Virgin Australia goes into voluntary administration
Struggling airline Virgin Australia will go into voluntary administration with its future – and a competitive airline market in Australia – up in the air.
The AFP reports the 10,000 Virgin staff were informed late on Monday as a desperately needed A$1.4 billion bailout from the government wasn’t forthcoming.
The next step is to appoint administrators to find a buyer or restructure debt, which is reportedly about A$5 billion.
Australian media reported Deloitte has been appointed as administrator.
A bailout never came as Virgin is 90% foreign owned and its ‘investors have deep pockets’, according to the treasury department.
At stake is a competitive market with two full-service airlines and the future of thousands of jobs.
"It is a viable and much-needed business and without it Australia will struggle to get its economy back on track once the crisis abates," said Transport Workers Union national secretary Michael Kaine.

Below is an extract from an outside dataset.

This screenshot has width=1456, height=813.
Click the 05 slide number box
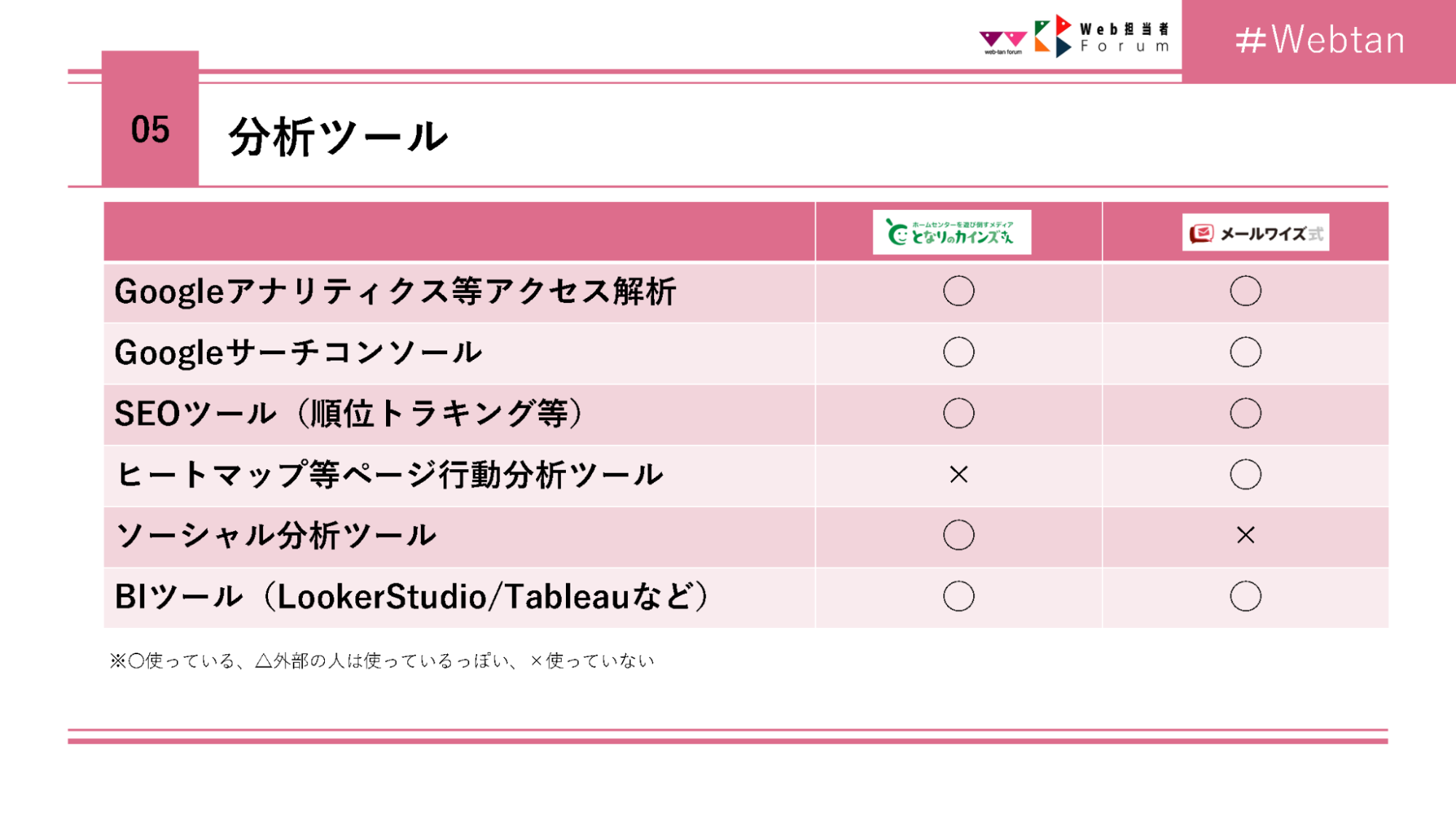pos(150,129)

Unions and the Australian Competition and Consumer Commission have also warned of the impact of Virgin Australia going bust and leaving Qantas as the only viable option on many routes.
"Australia went into this crisis with two full-service airlines and it’s really important that we come out the other end with two full-service airlines," said ACCC chair Rod Sims.
Queensland and NSW state governments had been competing against each other with cash injections for the Brisbane-based airline, but the reported A$200 million was well short of what it needs just to survive.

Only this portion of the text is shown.